Rewrite the records below as a numbered list with one line per item, leaving out any blank lines.

--- Start of ENTRIES SHOWN ---

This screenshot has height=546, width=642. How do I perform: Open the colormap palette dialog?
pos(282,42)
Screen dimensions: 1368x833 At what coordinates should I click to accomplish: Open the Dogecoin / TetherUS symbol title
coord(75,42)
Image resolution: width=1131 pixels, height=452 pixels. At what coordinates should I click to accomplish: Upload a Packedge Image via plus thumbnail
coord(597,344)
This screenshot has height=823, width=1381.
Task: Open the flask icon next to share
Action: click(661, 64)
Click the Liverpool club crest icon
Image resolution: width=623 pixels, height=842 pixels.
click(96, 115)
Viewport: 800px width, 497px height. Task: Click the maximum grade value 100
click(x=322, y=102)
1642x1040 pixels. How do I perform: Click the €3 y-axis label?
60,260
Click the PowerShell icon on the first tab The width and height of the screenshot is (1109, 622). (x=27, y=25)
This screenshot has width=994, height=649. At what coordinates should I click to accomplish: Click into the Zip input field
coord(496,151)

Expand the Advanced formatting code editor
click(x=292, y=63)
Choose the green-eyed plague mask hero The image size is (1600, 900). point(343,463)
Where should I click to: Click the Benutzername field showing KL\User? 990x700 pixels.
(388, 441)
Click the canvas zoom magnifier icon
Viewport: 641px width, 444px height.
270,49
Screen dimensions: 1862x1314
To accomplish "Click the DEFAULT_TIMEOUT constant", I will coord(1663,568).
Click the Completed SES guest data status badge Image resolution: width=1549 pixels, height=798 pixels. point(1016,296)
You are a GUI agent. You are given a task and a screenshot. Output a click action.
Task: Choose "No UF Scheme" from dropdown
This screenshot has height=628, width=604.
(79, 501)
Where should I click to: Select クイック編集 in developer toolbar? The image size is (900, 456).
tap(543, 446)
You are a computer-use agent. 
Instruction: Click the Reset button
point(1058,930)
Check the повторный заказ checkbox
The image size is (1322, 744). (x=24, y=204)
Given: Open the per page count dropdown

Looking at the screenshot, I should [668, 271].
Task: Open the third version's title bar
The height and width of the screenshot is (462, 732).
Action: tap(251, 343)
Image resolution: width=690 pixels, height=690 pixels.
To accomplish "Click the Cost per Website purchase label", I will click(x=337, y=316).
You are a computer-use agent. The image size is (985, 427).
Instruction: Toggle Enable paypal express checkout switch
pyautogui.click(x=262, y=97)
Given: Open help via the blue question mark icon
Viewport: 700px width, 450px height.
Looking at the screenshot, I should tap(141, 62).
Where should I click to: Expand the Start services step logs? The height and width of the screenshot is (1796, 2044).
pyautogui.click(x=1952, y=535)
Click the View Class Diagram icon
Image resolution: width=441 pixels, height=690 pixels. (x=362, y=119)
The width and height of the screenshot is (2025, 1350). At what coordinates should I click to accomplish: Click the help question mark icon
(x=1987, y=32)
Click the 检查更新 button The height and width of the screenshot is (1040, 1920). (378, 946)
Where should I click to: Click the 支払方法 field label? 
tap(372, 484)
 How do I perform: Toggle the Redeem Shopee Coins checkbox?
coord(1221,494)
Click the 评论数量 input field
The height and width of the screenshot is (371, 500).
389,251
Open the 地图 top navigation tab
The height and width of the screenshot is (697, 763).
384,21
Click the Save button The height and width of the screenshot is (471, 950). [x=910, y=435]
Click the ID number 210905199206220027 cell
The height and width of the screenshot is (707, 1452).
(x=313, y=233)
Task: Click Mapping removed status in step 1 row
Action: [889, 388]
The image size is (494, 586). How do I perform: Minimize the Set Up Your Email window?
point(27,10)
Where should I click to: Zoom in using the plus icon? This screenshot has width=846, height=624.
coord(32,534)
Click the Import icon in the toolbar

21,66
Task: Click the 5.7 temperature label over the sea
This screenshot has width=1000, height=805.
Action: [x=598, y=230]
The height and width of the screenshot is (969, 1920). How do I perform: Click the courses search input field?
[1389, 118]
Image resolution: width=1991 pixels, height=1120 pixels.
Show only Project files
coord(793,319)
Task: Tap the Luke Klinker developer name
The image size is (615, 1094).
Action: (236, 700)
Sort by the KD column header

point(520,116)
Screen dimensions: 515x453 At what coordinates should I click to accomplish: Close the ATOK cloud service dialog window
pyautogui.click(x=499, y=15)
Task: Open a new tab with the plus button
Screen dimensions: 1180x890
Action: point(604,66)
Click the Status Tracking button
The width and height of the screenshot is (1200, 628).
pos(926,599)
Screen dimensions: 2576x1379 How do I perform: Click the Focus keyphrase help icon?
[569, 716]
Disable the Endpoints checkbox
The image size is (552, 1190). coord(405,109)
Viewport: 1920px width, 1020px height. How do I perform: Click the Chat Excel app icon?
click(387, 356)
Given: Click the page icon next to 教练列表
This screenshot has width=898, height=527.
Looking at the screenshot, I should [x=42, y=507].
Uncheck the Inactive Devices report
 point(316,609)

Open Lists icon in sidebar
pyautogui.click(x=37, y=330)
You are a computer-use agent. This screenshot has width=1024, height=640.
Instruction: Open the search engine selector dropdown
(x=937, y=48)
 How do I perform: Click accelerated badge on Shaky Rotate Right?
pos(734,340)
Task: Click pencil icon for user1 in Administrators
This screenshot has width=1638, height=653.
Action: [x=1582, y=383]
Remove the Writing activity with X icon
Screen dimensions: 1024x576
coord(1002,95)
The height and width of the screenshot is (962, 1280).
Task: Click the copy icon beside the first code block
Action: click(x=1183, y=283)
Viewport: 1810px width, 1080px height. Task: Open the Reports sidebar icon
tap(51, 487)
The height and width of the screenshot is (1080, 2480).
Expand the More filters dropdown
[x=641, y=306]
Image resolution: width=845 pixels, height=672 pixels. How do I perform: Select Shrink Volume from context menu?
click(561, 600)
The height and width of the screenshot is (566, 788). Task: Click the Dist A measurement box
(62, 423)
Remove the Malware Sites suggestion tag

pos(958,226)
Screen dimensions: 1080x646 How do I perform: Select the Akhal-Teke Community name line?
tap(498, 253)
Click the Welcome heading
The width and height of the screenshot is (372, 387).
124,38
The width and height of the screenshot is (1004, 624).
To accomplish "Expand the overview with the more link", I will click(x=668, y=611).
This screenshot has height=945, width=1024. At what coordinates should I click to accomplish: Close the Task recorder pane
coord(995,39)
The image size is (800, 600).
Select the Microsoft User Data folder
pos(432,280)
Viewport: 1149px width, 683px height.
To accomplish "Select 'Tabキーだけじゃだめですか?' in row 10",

--- End of ENTRIES SHOWN ---

--- OUTPUT BELOW ---
1. This screenshot has height=546, width=642. How do I perform: Open the colormap palette dialog?
2. pos(282,42)
3. Screen dimensions: 1368x833 At what coordinates should I click to accomplish: Open the Dogecoin / TetherUS symbol title
4. coord(75,42)
5. Image resolution: width=1131 pixels, height=452 pixels. At what coordinates should I click to accomplish: Upload a Packedge Image via plus thumbnail
6. coord(597,344)
7. This screenshot has height=823, width=1381.
8. Task: Open the flask icon next to share
9. Action: click(661, 64)
10. Click the Liverpool club crest icon
11. Image resolution: width=623 pixels, height=842 pixels.
12. click(96, 115)
13. Viewport: 800px width, 497px height. Task: Click the maximum grade value 100
14. click(x=322, y=102)
15. 1642x1040 pixels. How do I perform: Click the €3 y-axis label?
16. 60,260
17. Click the PowerShell icon on the first tab The width and height of the screenshot is (1109, 622). (x=27, y=25)
18. This screenshot has width=994, height=649. At what coordinates should I click to accomplish: Click into the Zip input field
19. coord(496,151)
20. Expand the Advanced formatting code editor
21. click(x=292, y=63)
22. Choose the green-eyed plague mask hero The image size is (1600, 900). point(343,463)
23. Where should I click to: Click the Benutzername field showing KL\User? 990x700 pixels.
24. (388, 441)
25. Click the canvas zoom magnifier icon
26. Viewport: 641px width, 444px height.
27. 270,49
28. Screen dimensions: 1862x1314
29. To accomplish "Click the DEFAULT_TIMEOUT constant", I will coord(1663,568).
30. Click the Completed SES guest data status badge Image resolution: width=1549 pixels, height=798 pixels. point(1016,296)
31. You are a GUI agent. You are given a task and a screenshot. Output a click action.
32. Task: Choose "No UF Scheme" from dropdown
33. This screenshot has height=628, width=604.
34. (79, 501)
35. Where should I click to: Select クイック編集 in developer toolbar? The image size is (900, 456).
36. tap(543, 446)
37. You are a computer-use agent. 
38. Instruction: Click the Reset button
39. point(1058,930)
40. Check the повторный заказ checkbox
41. The image size is (1322, 744). (x=24, y=204)
42. Given: Open the per page count dropdown
43. Looking at the screenshot, I should [668, 271].
44. Task: Open the third version's title bar
45. The height and width of the screenshot is (462, 732).
46. Action: tap(251, 343)
47. Image resolution: width=690 pixels, height=690 pixels.
48. To accomplish "Click the Cost per Website purchase label", I will click(x=337, y=316).
49. You are a computer-use agent. The image size is (985, 427).
50. Instruction: Toggle Enable paypal express checkout switch
51. pyautogui.click(x=262, y=97)
52. Given: Open help via the blue question mark icon
53. Viewport: 700px width, 450px height.
54. Looking at the screenshot, I should tap(141, 62).
55. Where should I click to: Expand the Start services step logs? The height and width of the screenshot is (1796, 2044).
56. pyautogui.click(x=1952, y=535)
57. Click the View Class Diagram icon
58. Image resolution: width=441 pixels, height=690 pixels. (x=362, y=119)
59. The width and height of the screenshot is (2025, 1350). At what coordinates should I click to accomplish: Click the help question mark icon
60. (x=1987, y=32)
61. Click the 检查更新 button The height and width of the screenshot is (1040, 1920). (378, 946)
62. Where should I click to: Click the 支払方法 field label? 
63. tap(372, 484)
64.  How do I perform: Toggle the Redeem Shopee Coins checkbox?
65. coord(1221,494)
66. Click the 评论数量 input field
67. The height and width of the screenshot is (371, 500).
68. 389,251
69. Open the 地图 top navigation tab
70. The height and width of the screenshot is (697, 763).
71. 384,21
72. Click the Save button The height and width of the screenshot is (471, 950). [x=910, y=435]
73. Click the ID number 210905199206220027 cell
74. The height and width of the screenshot is (707, 1452).
75. (x=313, y=233)
76. Task: Click Mapping removed status in step 1 row
77. Action: [889, 388]
78. The image size is (494, 586). How do I perform: Minimize the Set Up Your Email window?
79. point(27,10)
80. Where should I click to: Zoom in using the plus icon? This screenshot has width=846, height=624.
81. coord(32,534)
82. Click the Import icon in the toolbar
83. 21,66
84. Task: Click the 5.7 temperature label over the sea
85. This screenshot has width=1000, height=805.
86. Action: [x=598, y=230]
87. The height and width of the screenshot is (969, 1920). How do I perform: Click the courses search input field?
88. [1389, 118]
89. Image resolution: width=1991 pixels, height=1120 pixels.
90. Show only Project files
91. coord(793,319)
92. Task: Tap the Luke Klinker developer name
93. The image size is (615, 1094).
94. Action: (236, 700)
95. Sort by the KD column header
96. point(520,116)
97. Screen dimensions: 515x453 At what coordinates should I click to accomplish: Close the ATOK cloud service dialog window
98. pyautogui.click(x=499, y=15)
99. Task: Open a new tab with the plus button
100. Screen dimensions: 1180x890
101. Action: point(604,66)
102. Click the Status Tracking button
103. The width and height of the screenshot is (1200, 628).
104. pos(926,599)
105. Screen dimensions: 2576x1379 How do I perform: Click the Focus keyphrase help icon?
106. [569, 716]
107. Disable the Endpoints checkbox
108. The image size is (552, 1190). coord(405,109)
109. Viewport: 1920px width, 1020px height. How do I perform: Click the Chat Excel app icon?
110. click(387, 356)
111. Given: Click the page icon next to 教练列表
112. This screenshot has width=898, height=527.
113. Looking at the screenshot, I should [x=42, y=507].
114. Uncheck the Inactive Devices report
115.  point(316,609)
116. Open Lists icon in sidebar
117. pyautogui.click(x=37, y=330)
118. You are a computer-use agent. This screenshot has width=1024, height=640.
119. Instruction: Open the search engine selector dropdown
120. (x=937, y=48)
121.  How do I perform: Click accelerated badge on Shaky Rotate Right?
122. pos(734,340)
123. Task: Click pencil icon for user1 in Administrators
124. This screenshot has width=1638, height=653.
125. Action: [x=1582, y=383]
126. Remove the Writing activity with X icon
127. Screen dimensions: 1024x576
128. coord(1002,95)
129. The height and width of the screenshot is (962, 1280).
130. Task: Click the copy icon beside the first code block
131. Action: click(x=1183, y=283)
132. Viewport: 1810px width, 1080px height. Task: Open the Reports sidebar icon
133. tap(51, 487)
134. The height and width of the screenshot is (1080, 2480).
135. Expand the More filters dropdown
136. [x=641, y=306]
137. Image resolution: width=845 pixels, height=672 pixels. How do I perform: Select Shrink Volume from context menu?
138. click(561, 600)
139. The height and width of the screenshot is (566, 788). Task: Click the Dist A measurement box
140. (62, 423)
141. Remove the Malware Sites suggestion tag
142. pos(958,226)
143. Screen dimensions: 1080x646 How do I perform: Select the Akhal-Teke Community name line?
144. tap(498, 253)
145. Click the Welcome heading
146. The width and height of the screenshot is (372, 387).
147. 124,38
148. The width and height of the screenshot is (1004, 624).
149. To accomplish "Expand the overview with the more link", I will click(x=668, y=611).
150. This screenshot has height=945, width=1024. At what coordinates should I click to accomplish: Close the Task recorder pane
151. coord(995,39)
152. The image size is (800, 600).
153. Select the Microsoft User Data folder
154. pos(432,280)
155. Viewport: 1149px width, 683px height.
156. To accomplish "Select 'Tabキーだけじゃだめですか?' in row 10",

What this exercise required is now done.